Because of the expense, Eberle withdrew her CORA request.
“It is a shame that open government as provided by CORA is only truly open to those with extensive financial means, and surely this outcome was not the legislature’s intention when they passed our Sunshine Laws,” she said.
“The documents I requested could only be public documents, so for the Broomfield clerk to ask the District Court for review of my request is pure harassment from the City,” contended Eberle. “Such harassment is being funded by taxpayers, many or most of whom would no doubt disapprove of this Council’s action.”
There is no record that the council members were consulted or voted on the legal action that names Eberle and Marks as defendant. “I personally was not informed,” said Broomfield City Councilman Mike Shelton.
Marks said that she intends to appear in court and has no intention of retracting her CORA request for records.
“It is disappointing to see the Broomfield cover-up of the flawed election continue to attempt to punish those who wish to verify the election,” said Marks. “Why do Broomfield officials wish to conceal the facts from the public and make an example of those who attempt to bring transparency to the election?”
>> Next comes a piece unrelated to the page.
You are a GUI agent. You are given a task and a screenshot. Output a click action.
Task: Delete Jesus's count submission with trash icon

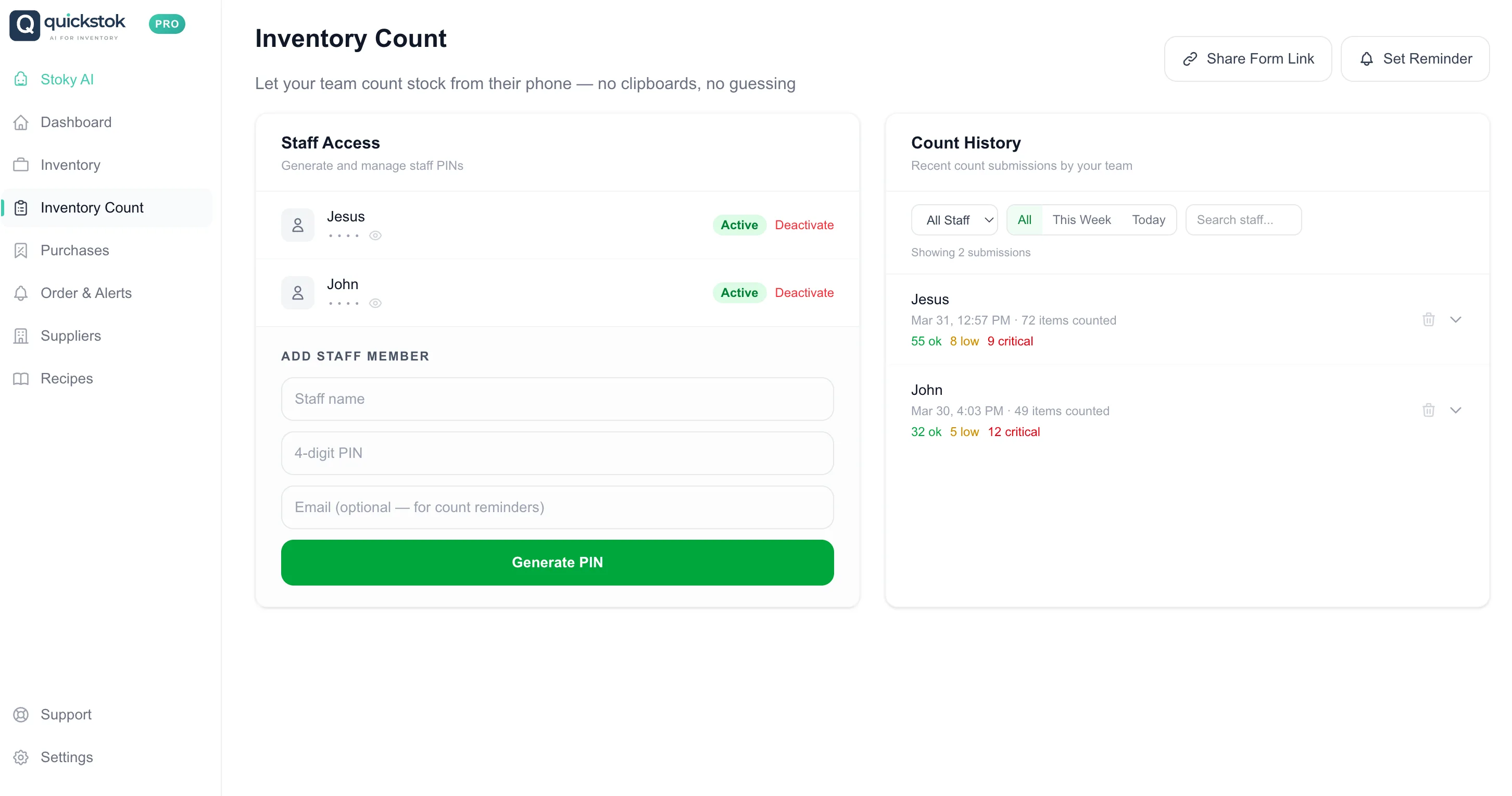point(1428,319)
Candelarie also contends that records cannot be made public because the certification on the final ballot recount of Question 300, which would ban hydraulic fracturing for five years, was blocked by District Court Judge Francis Wasserman in response to action filed by Broomfield Balanced Energy Coalition (BBEC).
Though the court decertified the election results pending the outcome of a hearing, the city and county of Broomfield posted a notice on Dec. 12 that states:
Canvass Board certifies Question 300 recount election
Representatives from the Secretary of State’s Office (SOS) were once again present and spent several hours answering questions and discussing the contents of its previously published report.
City and County Attorney Bill Tuthill advised that the ban on hydraulic fracturing activity contained in Question 300 is now in effect.
Additional status updates will be posted as necessary.